Oil gained in New York and London, in a modest recovery after sinking into a bear market on Wednesday amid ballooning U.S. crude inventories and signs that demand is faltering.
Futures in New York edged 1% higher after settling 3.4% lower in the previous session. U.S. total petroleum stockpiles jumped by 22 million barrels last week, the biggest increase in data going back to 1990, government figures showed Wednesday. Data from countries representing around half of global oil consumption shows year-on-year demand growth ground to a halt in March and April, Morgan Stanley said in a note in which it cut its Brent forecast for the second half of 2019.
“Everything that could have gone wrong for oil bulls yesterday did go wrong,” said Tamas Varga, an analyst at PVM Oil Associates Ltd. in London. “For those of us who have been expecting significant drawdowns in global oil inventories, maybe it is time to go back to the drawing board.”
Oil has fallen around 22% since late April as the U.S.-China trade relationship worsened and the White House picked a new tariff fight with Mexico. That’s caused a sharp deterioration in the demand outlook, while the American inventories data are now giving investors additional cause for worry. A meeting of the Saudi Arabian and Russian energy ministers in St. Petersburg this week may give some clues as to their response.
West Texas Intermediate futures for July rose 44 cents, or 0.9%, to $52.12 a barrel on the New York Mercantile Exchange at 10:34 a.m. in London.
Brent for August settlement added 58 cents, or 1%, to $61.21 a barrel on London’s ICE Futures Europe Exchange. It closed 2.2% lower on Wednesday. The global crude benchmark traded at a premium of $8.94 to WTI.
A combination of weak oil demand, soaring imports, record domestic production and lackluster refinery runs drove the jump in total U.S. inventories, according to Bloomberg oil strategist Julian Lee. Crude stockpiles are now at the highest level since July 2017.

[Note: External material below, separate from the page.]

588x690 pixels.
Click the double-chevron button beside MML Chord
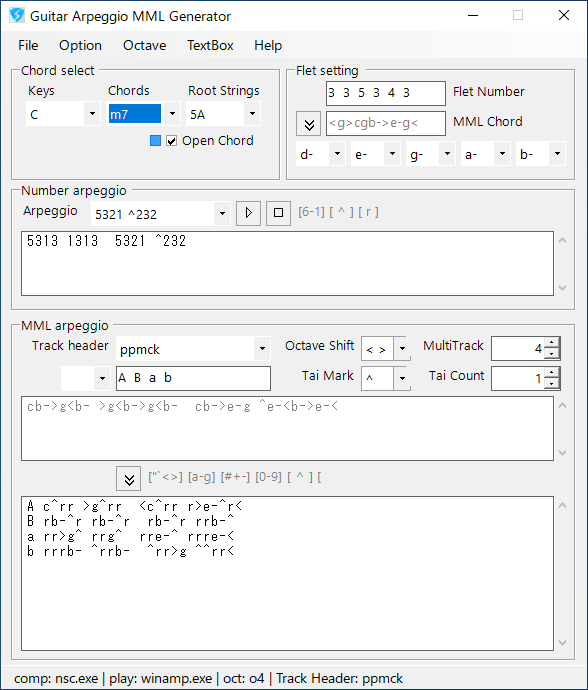tap(309, 124)
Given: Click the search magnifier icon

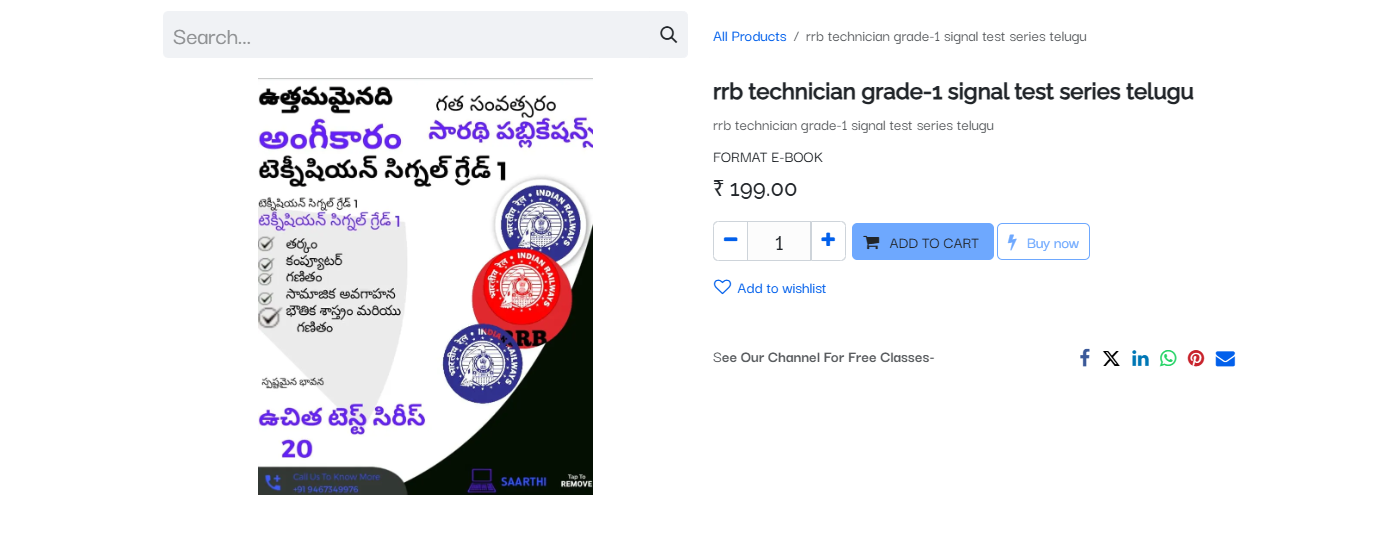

The plunge of 12% in Brent crude over the three days through Monday is “highly unusual” and may be pointing to a bleak demand outlook, Morgan Stanley said in the note by analysts including Martijn Rats. The lender cut its second-quarter Brent forecast to $65 a barrel from $75 and lowered its WTI projection to $57 from $67.
The meeting in St. Petersburg will pit the Saudis, who want to extend the OPEC+ coalition’s output cuts beyond June, against the Russians, who have at best been non-committal. It will be the first face-to-face meeting between the two nations’ energy ministers since Jeddah in May, when the gap between their interests became visible.
It’s hard to pick a bottom for crude and OPEC is a bit “helpless” at the moment, Vandana Hari, the Singapore-based founder of Vanda Insights, said in a Bloomberg TV interview. “Nobody knows how demand is going to be affected this year but it’s really fear that’s driving it down right now.”
Other oil-market news OPEC and its partners will take the current “economic bearishness” into account when they meet in coming weeks, and are committed to keeping oil markets balanced this year and beyond, Secretary-General Mohammad Barkindo said. Russia is shipping more crude from its main Baltic and Black Sea ports this month than originally planned as the nation tries to lessen the impact of a contamination crisis that halted its key export pipeline to Europe. Iranian exports of crude and condensate collapsed to 350,000-400,000 barrels a day in May with the onset of tougher U.S. sanctions, from an average of 1.5 million b/d during the first quarter, according to consultant FGE. Crude futures for July fell 1.5% to 418.6 yuan a barrel on the Shanghai International Energy Exchange.